Page text
Oh I just remembered that my 24-70L has weird focus field effect which I only notice on the 5D3 but not on the 60D. Particularly at wider focal lengths, the center is very sharp but the edges are out of focus at any aperture. I don't think it's softness because if I focus using the edge focusing points, that edge will be very sharp while the other edge (and almost about a third of the frame) is still not in focus. I don't see this phenomenon on the 60D, which I even use the center focusing point before recomposing my shot. Perhaps I just need to learn how to use the lens properly or learn to "micro adjust" which we don't have on the 60D.


----------



## Act444 (Sep 26, 2012)

christianronnel said:


> My copy of the 70-300L is very very sharp at 70mm till about 135-ish even on the 5D3. I start noticing the edge softness above 200mm even at f8-f11. The center frame sharpness is identical for both bodies. For your application at 300/5.6 the edges would be blurred anyway.
> 
> If you're not looking at the 24-70 for shallow depth of field and mainly just for low light, I think the 17-55 on 60D with IS is better. I'm not very stable so the slowest I can handhold is 1/100 even at 24mm so I really miss the image stabilization from the Sigma lens. After I acquired the 24-70L, I found out that Tamron makes a good 24-70 f2.8 with IS, it's too late for me but you might give it a consideration.

Written exercise A
Answer these from the forum thread:
(i) On which camera body does the writer notice the odd focus field effect of the 24-70L?
(ii) In the quoted post by christianronnel, above what focal length does edge softness on the 70-300L become noticeable?
(iii) What is the slowest shutter speed christianronnel can handhold?
Written exercise B
Quote the forum thread word for word, from "Oh I just remembered" to "have on the 60D.".
The material that comes after the forum thread is separate from it.

Dataset content

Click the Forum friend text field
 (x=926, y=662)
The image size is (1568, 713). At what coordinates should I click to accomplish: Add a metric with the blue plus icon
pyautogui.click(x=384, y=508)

Worked solution A
(i) The 5D3.
(ii) Above 200mm.
(iii) 1/100.

Worked solution B
Oh I just remembered that my 24-70L has weird focus field effect which I only notice on the 5D3 but not on the 60D. Particularly at wider focal lengths, the center is very sharp but the edges are out of focus at any aperture. I don't think it's softness because if I focus using the edge focusing points, that edge will be very sharp while the other edge (and almost about a third of the frame) is still not in focus. I don't see this phenomenon on the 60D, which I even use the center focusing point before recomposing my shot. Perhaps I just need to learn how to use the lens properly or learn to "micro adjust" which we don't have on the 60D.